Ketika pelanggan membeli suatu produk atau jasa dari
suatu perusahaan, maka salah satu faktor penting yang menjadi pertimbangannya
adalah apakah barang tersebut berkualitas (bermutu)
atau tidak. Semua orang di dunia ini pada umumnya menghendaki barang yang berkualitas
(mutu). Persoalannya adalah seperti apa
sebenarnya produk atau barang yang berkualitas (bermutu).
Sebelum menjawab pertanyaan tersebut sebaiknya kita harus
pahami terlebih dahulu pengertian kualitas
(mutu).

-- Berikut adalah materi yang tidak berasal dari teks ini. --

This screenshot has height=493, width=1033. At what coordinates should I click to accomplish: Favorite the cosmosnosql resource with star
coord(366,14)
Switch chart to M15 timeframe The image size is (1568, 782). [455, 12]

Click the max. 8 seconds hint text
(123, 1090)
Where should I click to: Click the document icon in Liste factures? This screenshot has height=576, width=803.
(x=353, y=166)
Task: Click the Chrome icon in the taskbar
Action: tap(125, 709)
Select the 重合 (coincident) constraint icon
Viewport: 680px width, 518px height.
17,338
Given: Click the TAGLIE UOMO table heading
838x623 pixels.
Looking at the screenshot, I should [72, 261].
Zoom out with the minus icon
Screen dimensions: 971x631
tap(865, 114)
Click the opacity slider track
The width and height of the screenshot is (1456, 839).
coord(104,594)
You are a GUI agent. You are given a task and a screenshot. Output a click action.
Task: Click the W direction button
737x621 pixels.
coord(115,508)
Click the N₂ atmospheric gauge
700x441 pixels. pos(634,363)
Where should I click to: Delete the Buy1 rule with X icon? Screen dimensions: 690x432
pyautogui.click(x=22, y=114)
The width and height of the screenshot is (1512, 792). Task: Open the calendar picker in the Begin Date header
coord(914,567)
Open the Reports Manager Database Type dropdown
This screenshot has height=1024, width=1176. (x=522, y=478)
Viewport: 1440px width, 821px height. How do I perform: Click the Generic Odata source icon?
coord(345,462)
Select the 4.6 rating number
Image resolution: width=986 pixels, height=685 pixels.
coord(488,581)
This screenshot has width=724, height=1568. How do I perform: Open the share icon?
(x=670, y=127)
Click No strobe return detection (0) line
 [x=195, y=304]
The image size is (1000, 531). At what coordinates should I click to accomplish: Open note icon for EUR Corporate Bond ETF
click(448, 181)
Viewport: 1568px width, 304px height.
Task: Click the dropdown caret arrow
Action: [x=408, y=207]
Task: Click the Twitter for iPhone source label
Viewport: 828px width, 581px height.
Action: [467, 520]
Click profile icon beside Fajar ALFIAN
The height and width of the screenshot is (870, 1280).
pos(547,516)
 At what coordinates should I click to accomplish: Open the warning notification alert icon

Berikut ini beberapa pengertian kualitas
(mutu) menurut para ahli atau pakar, antara lain sebagai
berikut :
Buzzell dan Gale (1987) dalam Joseph M. Juran (2005:337) menyatakan
bahwa “…pengertian kualitas (mutu) adalah apa
yang pelanggan katakan tentang hal tersebut, dan kualitas (mutu)
dari produk maupun jasa adalah apa yang pelanggan persepsikan sebagai hal
tersebut”.
Dalam perspektif TQM (Total Quality Management), pengertaian kualitas (mutu) dipandang
secara lebih luas, dimana tidak hanya aspek hasil saja yang ditekankan,
melainkan juga meliputi proses, lingkungan, dan manusia.
Pengertian kualitas
(mutu) sama dengan yang
didefinisikan oleh pelanggan, kalau tidak, dapat menimbulkan pengambilan
keputusan yang salah. Persepsi kualitas (mutu)
yang terpenting adalah Kualitas (Mutu) yang sebagai mana dipersepsikan oleh
pelanggan. Kualitas (Mutu) pelayanan yang dipersepsikan oleh pelanggan memiliki
dua komponen dasar yaitu:
·
Kualitas (mutu) tekhnis atau
hasil. Apa yang pelanggan terima dalam interaksinya dengan perusahaan jelas
sangat penting untuk mereka dan pada penilaian Kualitas (mutu)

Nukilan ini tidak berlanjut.